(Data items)
▬▬▬▬▬▬▬▬▬▬
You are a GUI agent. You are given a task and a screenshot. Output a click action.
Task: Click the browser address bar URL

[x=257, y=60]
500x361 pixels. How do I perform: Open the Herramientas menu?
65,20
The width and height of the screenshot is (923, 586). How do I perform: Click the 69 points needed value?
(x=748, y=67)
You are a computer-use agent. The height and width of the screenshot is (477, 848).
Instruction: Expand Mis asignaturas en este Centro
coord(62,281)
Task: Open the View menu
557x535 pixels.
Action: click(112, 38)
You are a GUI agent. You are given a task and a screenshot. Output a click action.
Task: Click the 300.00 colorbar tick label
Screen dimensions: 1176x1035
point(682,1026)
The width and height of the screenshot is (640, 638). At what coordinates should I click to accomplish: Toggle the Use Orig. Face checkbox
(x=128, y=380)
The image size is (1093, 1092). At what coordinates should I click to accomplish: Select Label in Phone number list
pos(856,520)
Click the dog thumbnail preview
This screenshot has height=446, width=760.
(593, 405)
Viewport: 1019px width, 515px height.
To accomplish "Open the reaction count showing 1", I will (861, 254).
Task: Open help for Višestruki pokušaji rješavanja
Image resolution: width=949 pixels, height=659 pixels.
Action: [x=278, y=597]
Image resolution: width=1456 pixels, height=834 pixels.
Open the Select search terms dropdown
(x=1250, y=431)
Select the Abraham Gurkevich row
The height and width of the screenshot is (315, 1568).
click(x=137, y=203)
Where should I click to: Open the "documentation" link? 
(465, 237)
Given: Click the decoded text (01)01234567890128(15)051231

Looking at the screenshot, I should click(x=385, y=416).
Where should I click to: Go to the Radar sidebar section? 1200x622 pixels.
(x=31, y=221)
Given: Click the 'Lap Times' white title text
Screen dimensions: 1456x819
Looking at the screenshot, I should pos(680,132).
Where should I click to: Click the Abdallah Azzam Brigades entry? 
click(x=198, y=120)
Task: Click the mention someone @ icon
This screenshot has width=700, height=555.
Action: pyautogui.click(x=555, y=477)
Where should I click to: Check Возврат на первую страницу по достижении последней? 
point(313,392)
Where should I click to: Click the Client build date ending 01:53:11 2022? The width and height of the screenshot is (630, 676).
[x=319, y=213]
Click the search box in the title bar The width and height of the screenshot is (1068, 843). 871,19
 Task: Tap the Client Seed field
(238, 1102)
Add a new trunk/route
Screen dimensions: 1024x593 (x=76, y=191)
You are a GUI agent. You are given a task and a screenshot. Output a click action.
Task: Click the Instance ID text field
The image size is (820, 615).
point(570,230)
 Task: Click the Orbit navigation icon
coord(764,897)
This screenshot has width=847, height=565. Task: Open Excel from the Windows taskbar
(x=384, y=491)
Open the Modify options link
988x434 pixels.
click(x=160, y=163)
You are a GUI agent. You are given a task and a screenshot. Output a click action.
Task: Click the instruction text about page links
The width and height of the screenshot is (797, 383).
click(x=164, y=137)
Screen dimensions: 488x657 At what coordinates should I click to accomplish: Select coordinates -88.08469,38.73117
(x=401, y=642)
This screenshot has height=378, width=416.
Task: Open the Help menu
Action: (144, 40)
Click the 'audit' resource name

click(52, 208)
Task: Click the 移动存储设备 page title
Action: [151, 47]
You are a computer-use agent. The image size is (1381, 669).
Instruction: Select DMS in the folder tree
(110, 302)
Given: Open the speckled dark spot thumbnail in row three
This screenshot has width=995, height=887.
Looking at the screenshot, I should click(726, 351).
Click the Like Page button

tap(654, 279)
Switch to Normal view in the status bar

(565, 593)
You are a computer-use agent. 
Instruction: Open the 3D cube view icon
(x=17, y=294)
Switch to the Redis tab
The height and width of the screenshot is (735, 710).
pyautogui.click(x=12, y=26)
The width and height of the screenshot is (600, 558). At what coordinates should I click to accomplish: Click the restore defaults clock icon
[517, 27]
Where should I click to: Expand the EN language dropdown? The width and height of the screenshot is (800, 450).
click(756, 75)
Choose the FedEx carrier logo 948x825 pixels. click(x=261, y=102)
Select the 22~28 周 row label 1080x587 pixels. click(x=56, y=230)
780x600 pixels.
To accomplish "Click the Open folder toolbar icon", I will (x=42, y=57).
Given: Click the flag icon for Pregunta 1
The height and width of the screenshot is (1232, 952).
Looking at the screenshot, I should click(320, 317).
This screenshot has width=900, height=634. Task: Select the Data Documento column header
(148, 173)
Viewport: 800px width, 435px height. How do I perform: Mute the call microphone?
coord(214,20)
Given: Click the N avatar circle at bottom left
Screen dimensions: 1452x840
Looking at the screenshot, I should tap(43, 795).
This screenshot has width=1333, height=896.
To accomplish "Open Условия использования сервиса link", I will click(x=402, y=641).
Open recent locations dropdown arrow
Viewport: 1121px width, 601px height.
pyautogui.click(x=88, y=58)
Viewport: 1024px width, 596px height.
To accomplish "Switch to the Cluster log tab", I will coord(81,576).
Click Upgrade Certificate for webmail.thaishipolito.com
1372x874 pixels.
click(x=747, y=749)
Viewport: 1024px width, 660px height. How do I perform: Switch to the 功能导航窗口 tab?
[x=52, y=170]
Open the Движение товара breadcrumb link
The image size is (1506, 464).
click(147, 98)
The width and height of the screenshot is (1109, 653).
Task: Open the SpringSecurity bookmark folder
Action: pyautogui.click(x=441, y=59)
▬▬▬▬▬▬▬▬▬▬
> [HOW TO COMPLETE THIS TASK] I'd like the lines above from the one with "Where should I click to: Go" up to and including the one with "Given: Open the" copied exactly, with no other lines.

> [TASK RESPONSE]
Where should I click to: Go to the Radar sidebar section? 1200x622 pixels.
(x=31, y=221)
Given: Click the 'Lap Times' white title text
Screen dimensions: 1456x819
Looking at the screenshot, I should pos(680,132).
Where should I click to: Click the Abdallah Azzam Brigades entry? 
click(x=198, y=120)
Task: Click the mention someone @ icon
This screenshot has width=700, height=555.
Action: pyautogui.click(x=555, y=477)
Where should I click to: Check Возврат на первую страницу по достижении последней? 
point(313,392)
Where should I click to: Click the Client build date ending 01:53:11 2022? The width and height of the screenshot is (630, 676).
[x=319, y=213]
Click the search box in the title bar The width and height of the screenshot is (1068, 843). 871,19
 Task: Tap the Client Seed field
(238, 1102)
Add a new trunk/route
Screen dimensions: 1024x593 (x=76, y=191)
You are a GUI agent. You are given a task and a screenshot. Output a click action.
Task: Click the Instance ID text field
The image size is (820, 615).
point(570,230)
 Task: Click the Orbit navigation icon
coord(764,897)
This screenshot has width=847, height=565. Task: Open Excel from the Windows taskbar
(x=384, y=491)
Open the Modify options link
988x434 pixels.
click(x=160, y=163)
You are a GUI agent. You are given a task and a screenshot. Output a click action.
Task: Click the instruction text about page links
The width and height of the screenshot is (797, 383).
click(x=164, y=137)
Screen dimensions: 488x657 At what coordinates should I click to accomplish: Select coordinates -88.08469,38.73117
(x=401, y=642)
This screenshot has height=378, width=416.
Task: Open the Help menu
Action: (144, 40)
Click the 'audit' resource name

click(52, 208)
Task: Click the 移动存储设备 page title
Action: [151, 47]
You are a computer-use agent. The image size is (1381, 669).
Instruction: Select DMS in the folder tree
(110, 302)
Given: Open the speckled dark spot thumbnail in row three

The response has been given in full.